I have seen more black snakes than usual this year and the other day one was sitting on my driveway when I got home and took off under my hose reel in my flower bed beside my house. When I went to look it was gone and I found a hole going down and under the house right behind the hose. Can I just stuff dirt back in the hold and get rid of the snake. I'm 99% sure it's not poisonous and is just a black racer.


----------



## GrayHair (Apr 9, 2015)

Whether a black racer or black rat snake, he is there for food. Besides loss of habitat, one main reason for a population increase is an increase in food. A racer eats more than mice, but unless you've seen and increase in frogs or small birds in your yard, I'd say you have more rodents this year and are hosting a member of Mother Nature's pest control team.

If you saw him during the day, I'd say it's most likely a racer and if it was _FAST_, that's another vote toward being a racer. I think rat snakes are more efficient against rodents, but you take what's available to combat a potential horde.

Just my 2_¢_.


----------



## nikeman (Nov 8, 2010)

This past weekend I saw a larger black snake up in a tree eating a baby bird while being attaked by about 6 adult birds. The birds knocked it half way out of the tree with tHe bird still in its mouth. Then 5 mins later the birds went crazy again and the snake was back at the nest!! I don't mind the snakes I just don't want them messing up mY house.


----------



## steveMac (Jun 2, 2015)

I would not be able to stay in my house! Oh dear this is scaring me just reading it!


----------



## nikeman (Nov 8, 2010)

steveMac said:


> I would not be able to stay in my house! Oh dear this is scaring me just reading it!

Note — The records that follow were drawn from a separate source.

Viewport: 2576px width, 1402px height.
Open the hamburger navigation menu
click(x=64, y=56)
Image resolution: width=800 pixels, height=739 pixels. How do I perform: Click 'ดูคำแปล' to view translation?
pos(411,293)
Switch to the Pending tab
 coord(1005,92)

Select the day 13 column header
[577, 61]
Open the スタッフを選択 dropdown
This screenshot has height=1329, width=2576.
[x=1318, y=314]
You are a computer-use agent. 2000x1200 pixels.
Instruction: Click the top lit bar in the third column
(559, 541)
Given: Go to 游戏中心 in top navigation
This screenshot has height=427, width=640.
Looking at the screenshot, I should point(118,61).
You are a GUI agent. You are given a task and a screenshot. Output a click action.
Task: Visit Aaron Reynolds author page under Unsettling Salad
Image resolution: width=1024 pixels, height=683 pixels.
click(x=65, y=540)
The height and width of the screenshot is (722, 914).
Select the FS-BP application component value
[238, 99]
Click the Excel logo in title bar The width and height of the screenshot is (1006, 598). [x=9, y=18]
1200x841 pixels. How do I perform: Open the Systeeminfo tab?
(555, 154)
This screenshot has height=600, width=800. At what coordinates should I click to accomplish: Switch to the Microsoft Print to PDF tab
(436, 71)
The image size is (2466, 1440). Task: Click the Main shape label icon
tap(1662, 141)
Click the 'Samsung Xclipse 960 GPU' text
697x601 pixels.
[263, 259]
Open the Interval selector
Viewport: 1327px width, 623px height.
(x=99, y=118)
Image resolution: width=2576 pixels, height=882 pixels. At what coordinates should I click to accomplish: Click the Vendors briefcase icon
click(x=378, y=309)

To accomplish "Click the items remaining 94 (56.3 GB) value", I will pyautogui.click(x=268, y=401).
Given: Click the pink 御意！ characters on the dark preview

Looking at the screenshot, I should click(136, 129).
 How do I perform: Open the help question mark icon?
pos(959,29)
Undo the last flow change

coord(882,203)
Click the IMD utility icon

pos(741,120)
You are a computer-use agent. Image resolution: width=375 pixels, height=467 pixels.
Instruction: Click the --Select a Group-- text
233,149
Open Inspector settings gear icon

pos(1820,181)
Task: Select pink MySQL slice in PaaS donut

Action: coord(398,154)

I don't mind snakes as long as they aren't venomous and getting close to my kids or dog. I happen to know their aren't many poisonous snakes in va. I have seen a few more frogs this year also. I have a frog I call my buddy because it's always in my flower beds in my way when I'm weed eating to the point I have to sometimes pick it up and move it to the woods so I won't kill it. We have stray cats around who's population was reduced last year so I'm guessing the increase in other animals has to do with that.


----------



## Jpickens (Jun 24, 2015)

*Snakes can climb...*

There was a nest here before, not anymore.


----------